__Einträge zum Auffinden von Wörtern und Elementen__
----
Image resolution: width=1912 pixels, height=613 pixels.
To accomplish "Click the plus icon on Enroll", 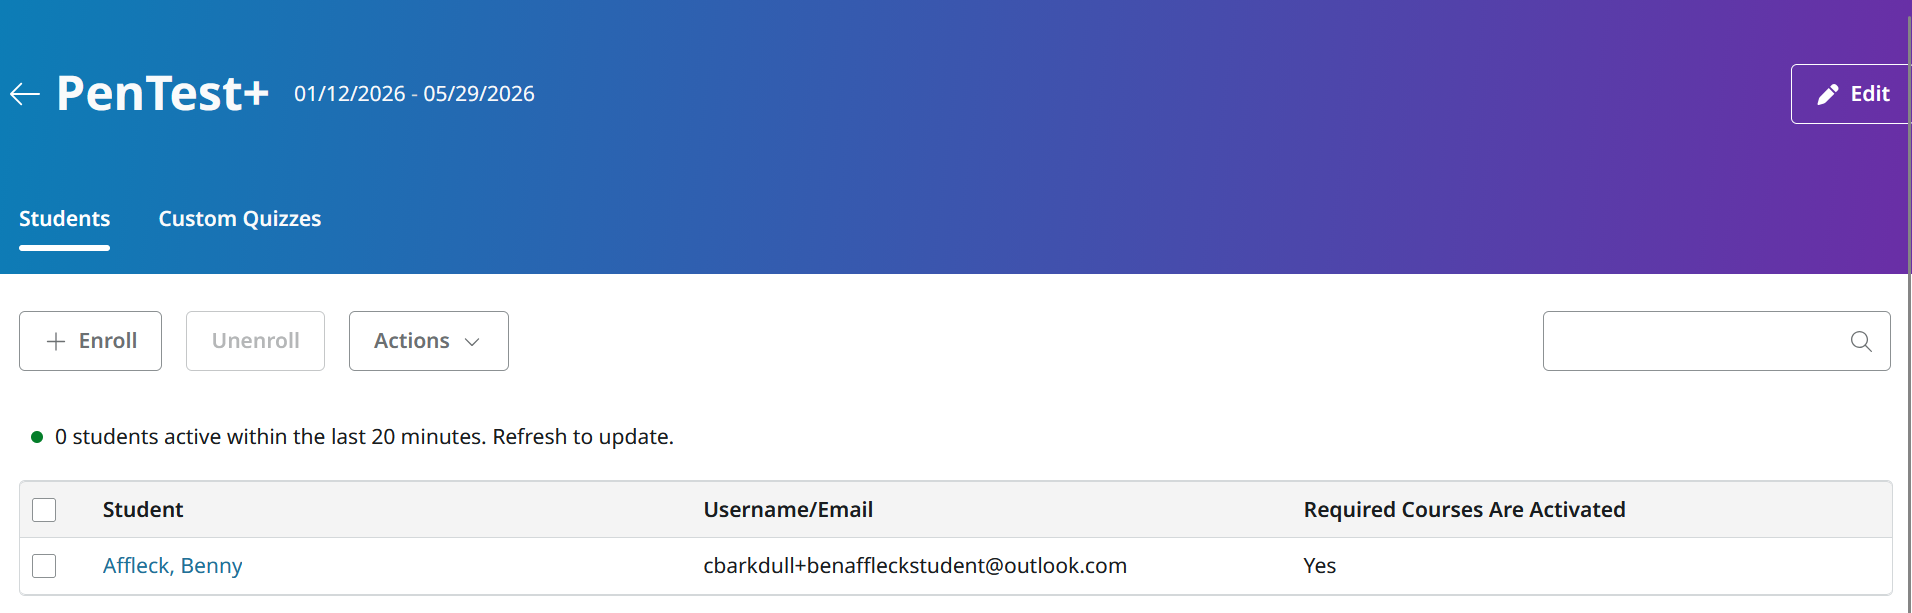I will point(56,341).
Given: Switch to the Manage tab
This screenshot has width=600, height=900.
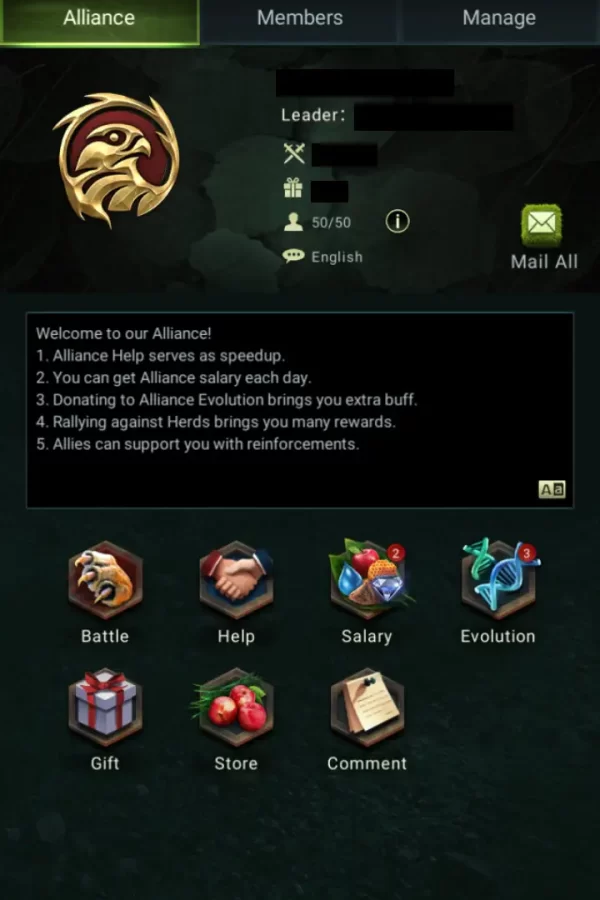Looking at the screenshot, I should click(500, 18).
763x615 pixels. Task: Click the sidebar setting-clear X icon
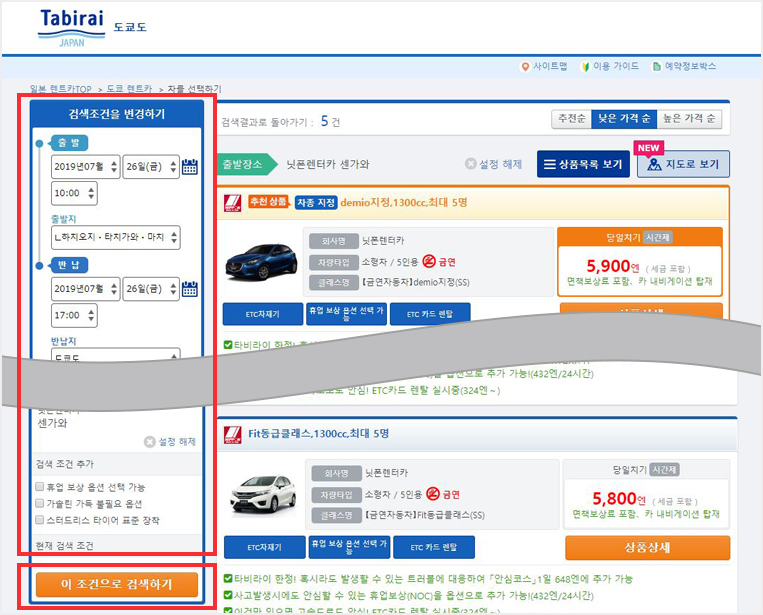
----
Suchen Sie aus den obigen Zeilen jede heraus, die die Zeichenfolge „width“ enthält, und schreiben Sie diese Zeilen ab.

__Schriftliche Antwort__
Image resolution: width=1912 pixels, height=613 pixels.
This screenshot has width=600, height=900.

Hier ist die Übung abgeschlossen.